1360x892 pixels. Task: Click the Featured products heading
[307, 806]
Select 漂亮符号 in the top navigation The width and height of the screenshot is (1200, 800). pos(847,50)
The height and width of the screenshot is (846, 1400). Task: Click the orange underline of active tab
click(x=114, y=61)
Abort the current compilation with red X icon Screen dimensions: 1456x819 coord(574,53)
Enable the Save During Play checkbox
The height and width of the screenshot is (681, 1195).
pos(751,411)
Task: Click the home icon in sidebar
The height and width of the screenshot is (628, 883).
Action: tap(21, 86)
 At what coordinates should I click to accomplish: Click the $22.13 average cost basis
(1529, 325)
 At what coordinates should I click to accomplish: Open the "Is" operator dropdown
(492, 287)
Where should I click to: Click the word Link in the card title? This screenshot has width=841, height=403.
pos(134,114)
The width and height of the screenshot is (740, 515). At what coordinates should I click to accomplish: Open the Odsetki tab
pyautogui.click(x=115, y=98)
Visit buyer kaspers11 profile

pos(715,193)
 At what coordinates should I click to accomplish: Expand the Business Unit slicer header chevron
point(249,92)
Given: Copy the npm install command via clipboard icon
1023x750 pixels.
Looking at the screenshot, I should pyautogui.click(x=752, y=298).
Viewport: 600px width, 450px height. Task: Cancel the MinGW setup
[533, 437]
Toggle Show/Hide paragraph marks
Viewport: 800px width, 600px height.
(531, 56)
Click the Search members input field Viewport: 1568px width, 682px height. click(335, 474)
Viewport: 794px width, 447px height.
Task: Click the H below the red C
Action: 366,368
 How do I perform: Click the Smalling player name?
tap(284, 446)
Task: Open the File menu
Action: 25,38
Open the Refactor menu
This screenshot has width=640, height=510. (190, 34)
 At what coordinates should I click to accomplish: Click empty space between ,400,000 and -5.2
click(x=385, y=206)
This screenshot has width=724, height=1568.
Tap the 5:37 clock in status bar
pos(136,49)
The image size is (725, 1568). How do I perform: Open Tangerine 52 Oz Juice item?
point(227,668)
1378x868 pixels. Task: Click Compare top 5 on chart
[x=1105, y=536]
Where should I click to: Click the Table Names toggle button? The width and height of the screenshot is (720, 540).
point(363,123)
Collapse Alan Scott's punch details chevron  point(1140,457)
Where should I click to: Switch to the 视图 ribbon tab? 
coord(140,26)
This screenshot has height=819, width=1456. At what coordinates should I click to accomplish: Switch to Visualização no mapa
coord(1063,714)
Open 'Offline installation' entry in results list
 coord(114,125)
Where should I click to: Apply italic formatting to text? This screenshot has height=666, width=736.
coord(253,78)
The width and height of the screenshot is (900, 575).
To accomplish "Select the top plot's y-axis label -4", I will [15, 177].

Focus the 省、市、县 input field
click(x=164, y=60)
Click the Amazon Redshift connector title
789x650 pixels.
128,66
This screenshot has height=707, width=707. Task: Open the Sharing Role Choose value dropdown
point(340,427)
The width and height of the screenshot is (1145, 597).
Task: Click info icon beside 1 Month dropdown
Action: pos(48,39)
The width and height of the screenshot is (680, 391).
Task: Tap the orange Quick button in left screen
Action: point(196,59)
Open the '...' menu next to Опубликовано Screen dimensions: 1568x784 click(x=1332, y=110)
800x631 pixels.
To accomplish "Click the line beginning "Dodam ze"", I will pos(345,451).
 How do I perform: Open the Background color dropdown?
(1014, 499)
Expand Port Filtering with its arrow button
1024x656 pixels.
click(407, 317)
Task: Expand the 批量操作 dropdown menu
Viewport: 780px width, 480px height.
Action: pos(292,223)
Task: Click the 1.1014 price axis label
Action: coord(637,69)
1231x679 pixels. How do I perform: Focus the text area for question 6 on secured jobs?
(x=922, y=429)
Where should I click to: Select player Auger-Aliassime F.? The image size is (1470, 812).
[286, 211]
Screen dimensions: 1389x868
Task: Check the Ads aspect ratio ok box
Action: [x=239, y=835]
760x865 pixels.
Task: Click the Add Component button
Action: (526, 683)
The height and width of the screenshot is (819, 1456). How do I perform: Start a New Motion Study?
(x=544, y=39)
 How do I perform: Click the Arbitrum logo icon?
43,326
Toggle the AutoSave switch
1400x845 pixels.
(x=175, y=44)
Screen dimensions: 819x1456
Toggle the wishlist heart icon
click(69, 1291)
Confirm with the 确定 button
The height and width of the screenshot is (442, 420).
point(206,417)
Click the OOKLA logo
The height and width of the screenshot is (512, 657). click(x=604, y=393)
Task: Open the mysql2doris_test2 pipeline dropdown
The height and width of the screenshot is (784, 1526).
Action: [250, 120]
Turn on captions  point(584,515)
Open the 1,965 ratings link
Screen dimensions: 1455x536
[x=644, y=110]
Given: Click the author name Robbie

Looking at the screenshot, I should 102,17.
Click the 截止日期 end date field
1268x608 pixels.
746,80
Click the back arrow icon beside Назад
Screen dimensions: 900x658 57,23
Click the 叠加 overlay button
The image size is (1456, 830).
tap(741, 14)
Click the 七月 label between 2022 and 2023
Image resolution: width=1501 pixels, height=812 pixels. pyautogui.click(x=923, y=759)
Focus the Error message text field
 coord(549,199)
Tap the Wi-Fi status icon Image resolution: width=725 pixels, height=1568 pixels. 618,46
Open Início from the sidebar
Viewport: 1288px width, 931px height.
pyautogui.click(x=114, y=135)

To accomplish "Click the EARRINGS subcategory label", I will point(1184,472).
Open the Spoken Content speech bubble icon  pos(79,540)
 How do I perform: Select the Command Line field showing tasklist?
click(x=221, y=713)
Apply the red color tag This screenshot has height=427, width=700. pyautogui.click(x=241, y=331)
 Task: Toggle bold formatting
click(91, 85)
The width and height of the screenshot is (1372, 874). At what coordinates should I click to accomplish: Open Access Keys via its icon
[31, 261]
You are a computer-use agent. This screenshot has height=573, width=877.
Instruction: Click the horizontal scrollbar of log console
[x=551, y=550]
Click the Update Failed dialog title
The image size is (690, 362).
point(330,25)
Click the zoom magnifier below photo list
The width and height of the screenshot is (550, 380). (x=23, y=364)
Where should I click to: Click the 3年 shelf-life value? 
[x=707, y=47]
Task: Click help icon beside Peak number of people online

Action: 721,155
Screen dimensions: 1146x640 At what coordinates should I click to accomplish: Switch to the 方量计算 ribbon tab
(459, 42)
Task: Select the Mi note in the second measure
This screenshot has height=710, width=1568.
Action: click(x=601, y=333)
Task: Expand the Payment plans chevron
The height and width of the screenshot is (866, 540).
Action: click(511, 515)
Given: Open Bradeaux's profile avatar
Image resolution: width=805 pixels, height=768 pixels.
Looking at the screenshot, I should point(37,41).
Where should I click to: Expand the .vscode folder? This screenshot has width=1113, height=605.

== == ==

→ WORK REQUIRED: Convert the items above, starting with the line that contains "The height and width of the screenshot is (819, 1456)." and going on through the line that contains "The height and width of the screenshot is (512, 657).", into a JSON list of strings with one string per line, leaving out blank lines.

→ SOLVED EXERCISE:
[
  "The height and width of the screenshot is (819, 1456). How do I perform: Start a New Motion Study?",
  "(x=544, y=39)",
  " How do I perform: Click the Arbitrum logo icon?",
  "43,326",
  "Toggle the AutoSave switch",
  "1400x845 pixels.",
  "(x=175, y=44)",
  "Screen dimensions: 819x1456",
  "Toggle the wishlist heart icon",
  "click(69, 1291)",
  "Confirm with the 确定 button",
  "The height and width of the screenshot is (442, 420).",
  "point(206,417)",
  "Click the OOKLA logo",
  "The height and width of the screenshot is (512, 657). click(x=604, y=393)"
]